A group of us headed out to the Laughter Lounge on the quays in Dublin for one of their party nights. We had come from all ends of the country, from Sligo, Donegal, Wexford, Cork, Kerry, Monaghan and so on... We were promised laughs and they didn't fail to deliver... Two comedians with sharp wit and the gift of the gab entertained us til we laughed our cotton socks off. At one stage, I feared that I couldn't breathe with the guffaws that were bellowing out past my lips! We sipped cocktails, amongst various other liquid delights that helped us to shed our inhibitions and dance the night away after the show had finished. Regardless of age or gender, our fabulous facebook friends boogied away with jaws sore from laughter and a smile on our faces as we put all other worries aside for the night that was in it. Laughter is indeed a wonderful medicine...

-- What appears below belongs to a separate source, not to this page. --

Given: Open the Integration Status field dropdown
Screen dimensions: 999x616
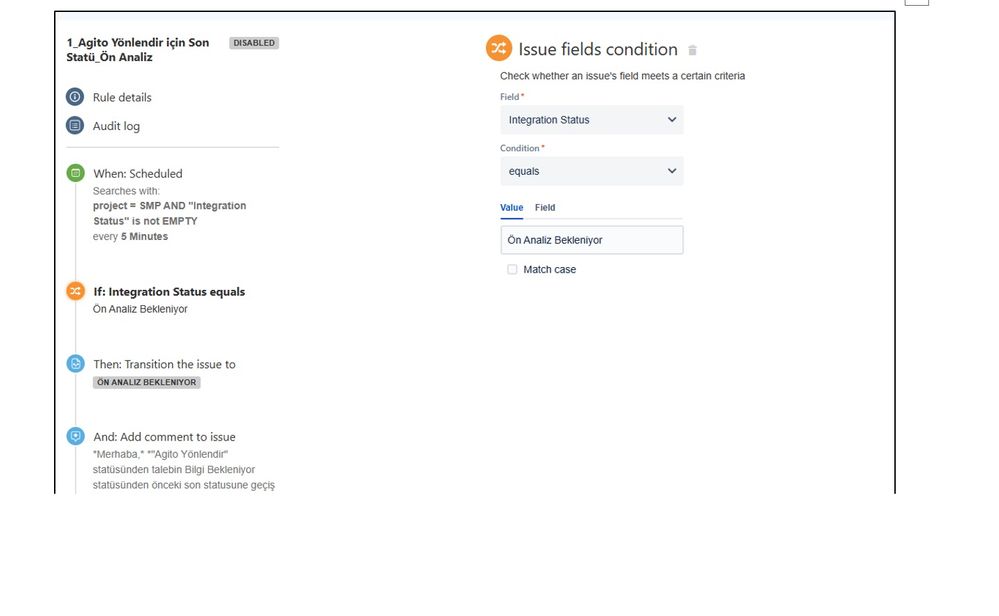Looking at the screenshot, I should [x=592, y=120].
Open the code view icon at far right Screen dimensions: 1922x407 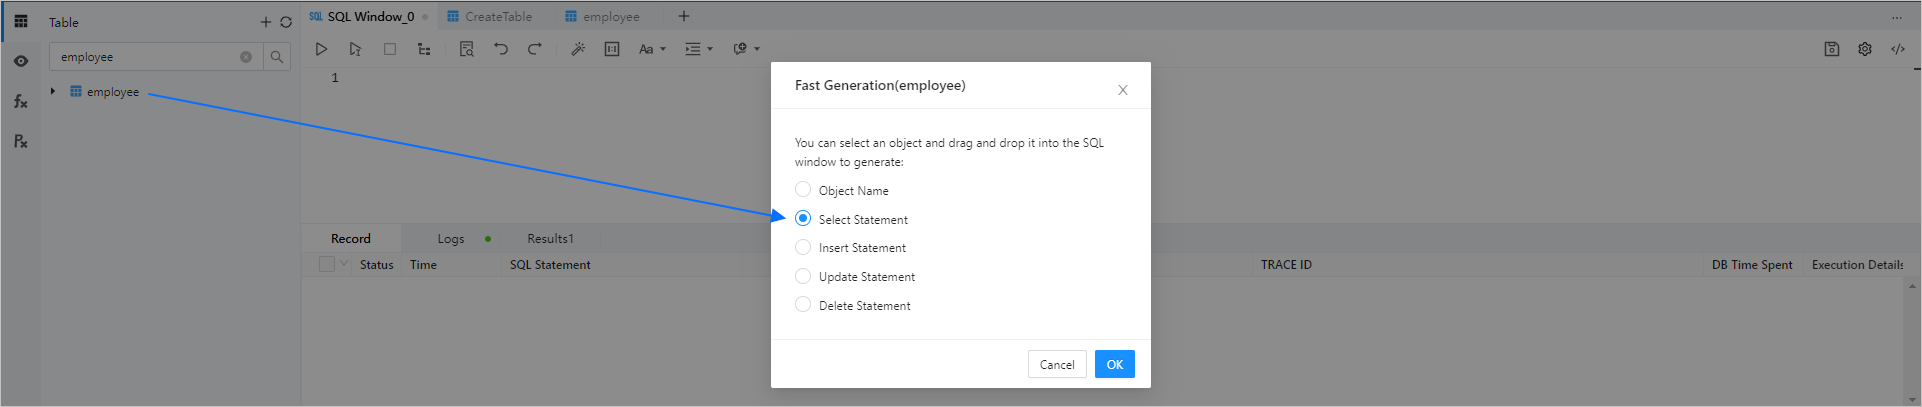pyautogui.click(x=1897, y=49)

With all that we deal with on a day to day basis, the challenges we face when fighting for services for our children, the endless calls and paperwork we must fill out, it is quite easy to become overwhelmed and slip into depression as we forget to take care of our own mental health. That is why having an online community of friends is so important to help lift us up when we feel down, and to offer support when we need it. Meeting up for coffee occasionally and a night out every so often helps to cement those relationships that have developed. Laughing a night away with people that you have grown to respect and consider true friends is the ultimate therapy session! There are times however, where professional councillors can be the best option, if life has become so complicated and dragged you down so far that you feel there are things you can't talk about openly. Sometimes you need the anonymity of a stranger who is qualified and discreet enough to help you sort through your problems. This is where Solas comes in. I have copied and am pasting a section from the IAA blog regarding this...


From The Solas Centre: Parent Counselling Available
Just wanted to make you aware that we now have additional counsellors providing the service at Solas, with availability during weekday evenings. Katie and Paula have joined us this month and I'd like to welcome them aboard.

If you, or someone close to you, would like to avail of counselling/personal therapy service you are welcome to do so.